Discussion: There are two approaches that can be used for the initial selection of controls: a baseline control selection approach, or an organization-generated control selection approach. The baseline control selection approach uses control baselines, which are pre-defined sets of controls specifically assembled to address the protection needs of a group, organization, or community of interest. Control baselines serve as a starting point for the protection of individuals’ privacy, information, and information systems. Federal control baselines are provided in [SP 800-53B]. The system security categorization (see Task C-2) and the security requirements derived from stakeholder protection needs, laws, executive orders, regulations, policies, directives, instructions, and standards (see Task P-15) can help inform the selection of security control baselines. A privacy risk assessment (see Task P-14) and privacy requirements derived from stakeholder protection needs, laws, executive orders, regulations, policies, directives, instructions, and standards (see Task P-15) can help inform the selection of privacy control baselines. Privacy programs use security and privacy control baselines to manage the privacy risks arising from both unauthorized system activity or behavior, as well as from authorized activities. After the pre-defined control baseline is selected, organizations tailor the baseline in accordance with the guidance provided (see Task S-2). The baseline control selection approach can provide consistency across a broad community of interest.

The organization-generated control selection approach differs from the baseline selection approach because the organization does not start with a pre-defined set of controls. Rather, the organization uses its own selection process to select controls. This may be necessary when the system is highly specialized (e.g., a weapons system or a medical device) or has limited purpose or scope (e.g., a smart meter). In these situations, it may be more efficient and cost-effective for an organization to select a specific set of controls for the system (i.e., a bottom-up approach) instead of starting with a pre-defined set of controls from a broad-based control baseline and subsequently eliminating controls through the tailoring process (i.e., top-down approach).

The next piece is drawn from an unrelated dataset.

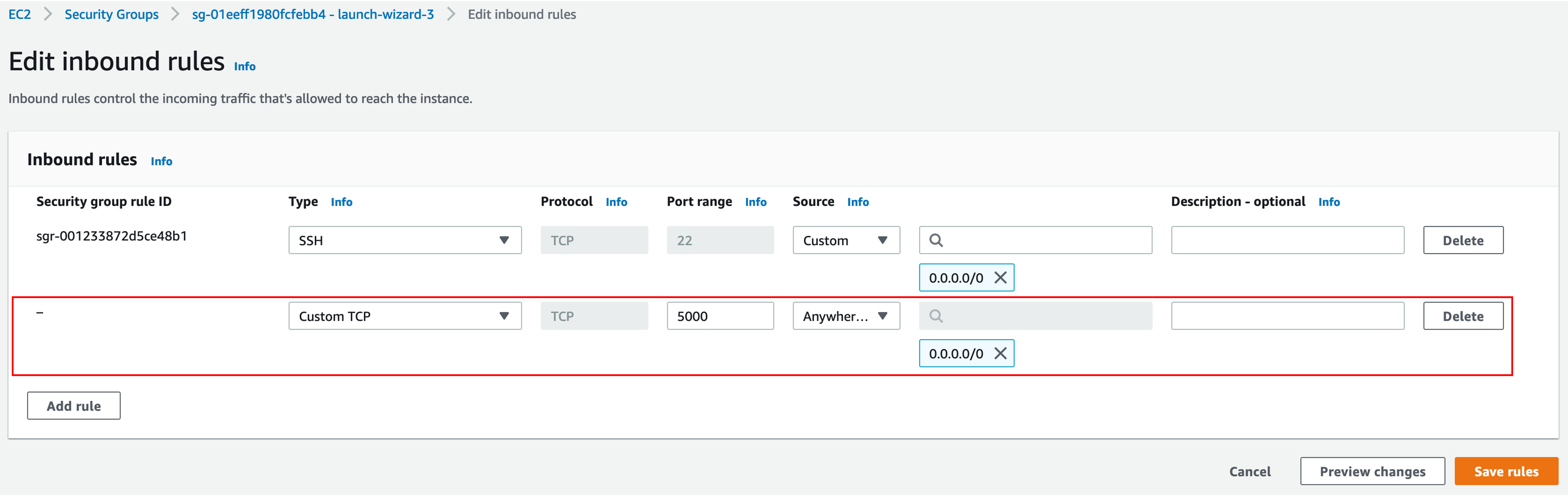Click the search icon in the SSH source field

pyautogui.click(x=936, y=241)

In both the baseline control selection approach and organization-generated control selection approach, organizations develop a well-defined set of security and privacy requirements using a life cycle-based systems engineering process (e.g., [ISO 15288] and [SP 800-160 v1] as described in the RMF Prepare- System Level step, Task P-15. This process generates a set of requirements that can be used to guide and inform the selection of a set of controls to satisfy the requirements (whether the organization starts with a control baseline or generates the set of controls from its own selection process). Similarly, organizations can use the [NIST CSF] to develop Cybersecurity Framework Profiles representing a set of organization- specific security and privacy requirements—and thus, guiding and informing control selection from [SP 800-53]. Tailoring may also be required in the organization-generated control selection approach (see Task S-2). Organizations do not need to choose one approach for the selection of controls for each of their systems, but instead, may use different approaches as circumstances dictate.

References: [FIPS 199]; [FIPS 200]; [SP 800-30]; [SP 800-53]; [SP 800-53B]; [SP 800-160 v1] (System Requirements Definition, Architecture Definition, and Design Definition Processes); [SP 800-161] (Respond and Chapter 3); [IR 8062]; [IR 8179]; [CNSSI 1253]; [NIST CSF] (Core [Identify, Protect, Detect, Respond, Recover Functions]; Profiles).